The study found that the longer these conversations lasted, the more some paradigms changed. GPT-4o and Gemini were more likely to reinforce harmful beliefs over time and less likely to interfere. However, Claude and GPT-5.2 were more likely to recognize the problem and respond to it as the conversation continued.

The researchers noted that Claude’s very warm and approachable responses could increase user engagement even while directing users toward outside help. However, GPT-4o, an earlier version of OpenAI’s main chatbot, adopted delusional framing for users over time, sometimes encouraging them to hide their beliefs from psychiatrists and reassuring a user that their perceived “glitches” were real.

“GPT-4o did significantly validate phantom inputs, although it was less inclined than models like Grok and Gemini to expand beyond them. In some ways, it was surprisingly constrained: its warmth was the lowest of all the models tested, and flattery, though present, was moderate compared to later iterations of the same model,” the researchers wrote. “However, verification alone can pose risks to vulnerable users.”

xAI did not previously respond to a request for comment Decryption.

In separate He studies From Stanford University, researchers have found that prolonged interactions with AI chatbots can reinforce paranoia, grandiosity, and false beliefs through what researchers call “illusory vortexes,” where the chatbot validates or expands a user’s distorted view of the world rather than challenges it.

“When we put chatbots that are supposed to be helpful assistants out in the world and have real people use them in all kinds of ways, the consequences appear,” Nick Haber, an assistant professor at the Stanford Graduate School of Education and leader of the study, said in a statement. “Phantom eddies are one particularly severe consequence.
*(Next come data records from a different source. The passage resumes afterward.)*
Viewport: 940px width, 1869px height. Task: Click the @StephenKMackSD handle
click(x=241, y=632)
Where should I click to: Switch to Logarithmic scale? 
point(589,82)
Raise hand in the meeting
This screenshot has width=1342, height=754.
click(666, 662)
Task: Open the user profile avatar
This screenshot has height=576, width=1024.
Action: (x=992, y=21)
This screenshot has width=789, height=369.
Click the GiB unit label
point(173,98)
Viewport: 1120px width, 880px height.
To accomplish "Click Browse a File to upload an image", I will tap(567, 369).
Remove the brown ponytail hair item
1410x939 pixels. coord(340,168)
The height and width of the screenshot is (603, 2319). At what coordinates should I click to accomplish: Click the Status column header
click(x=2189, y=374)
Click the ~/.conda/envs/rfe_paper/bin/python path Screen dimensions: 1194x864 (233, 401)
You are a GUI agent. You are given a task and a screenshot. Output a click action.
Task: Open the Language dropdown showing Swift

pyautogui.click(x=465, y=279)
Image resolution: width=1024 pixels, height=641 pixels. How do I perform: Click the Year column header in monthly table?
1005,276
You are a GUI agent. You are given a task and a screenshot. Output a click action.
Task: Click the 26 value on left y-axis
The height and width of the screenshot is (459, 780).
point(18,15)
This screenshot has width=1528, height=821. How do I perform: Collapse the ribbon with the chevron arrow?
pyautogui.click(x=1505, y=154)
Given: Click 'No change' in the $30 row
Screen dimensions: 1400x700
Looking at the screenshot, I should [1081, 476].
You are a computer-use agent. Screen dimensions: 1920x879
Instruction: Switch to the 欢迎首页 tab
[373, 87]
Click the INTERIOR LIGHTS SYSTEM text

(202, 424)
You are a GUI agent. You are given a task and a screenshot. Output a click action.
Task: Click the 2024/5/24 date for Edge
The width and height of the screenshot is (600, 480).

By understanding them, we may be able to prevent real damage in the future.”

The report indicated the above He studies Published in March, researchers from Stanford University reviewed 19 real-world bot conversations and found that users developed increasingly dangerous beliefs after receiving emotional affirmation and reassurance from AI systems. In the dataset, these vortexes have been linked to ruined relationships, damaged careers, and, in one case, suicide.

These studies come at a time when the issue has moved beyond academic research to courtrooms and criminal investigations. In recent months, lawsuits have accused Google twin and ChatGPT from OpenAI to contribute to suicides and severe mental health crises. Earlier this month, Florida’s attorney general opened an investigation investigation To see if ChatGPT influenced the alleged mass shooter who was said to have been in frequent contact with the chatbot before the attack.

While the term has gained popularity online, researchers have cautioned against calling this phenomenon “AI psychosis,” saying the term may overstate the clinical picture. Instead, they use “AI-related delusions,” because many cases involve delusion-like beliefs centered around AI consciousness, spiritual revelation, or emotional attachment rather than full-blown psychotic disorders.

The problem stems from adulation, or models that reflect and confirm users’ beliefs, the researchers said. Combined with hallucinations – that is, confidently presenting false information – this can create a feedback loop that reinforces the delusions over time.

“Chatbots are trained to be overly enthusiastic, often reframing a user’s delusional thoughts in a positive light, dismissing counter-evidence and showing empathy and warmth,” said Jared Moore, a research scientist at Stanford University. “This may destabilize the user who is predisposed to the illusion.”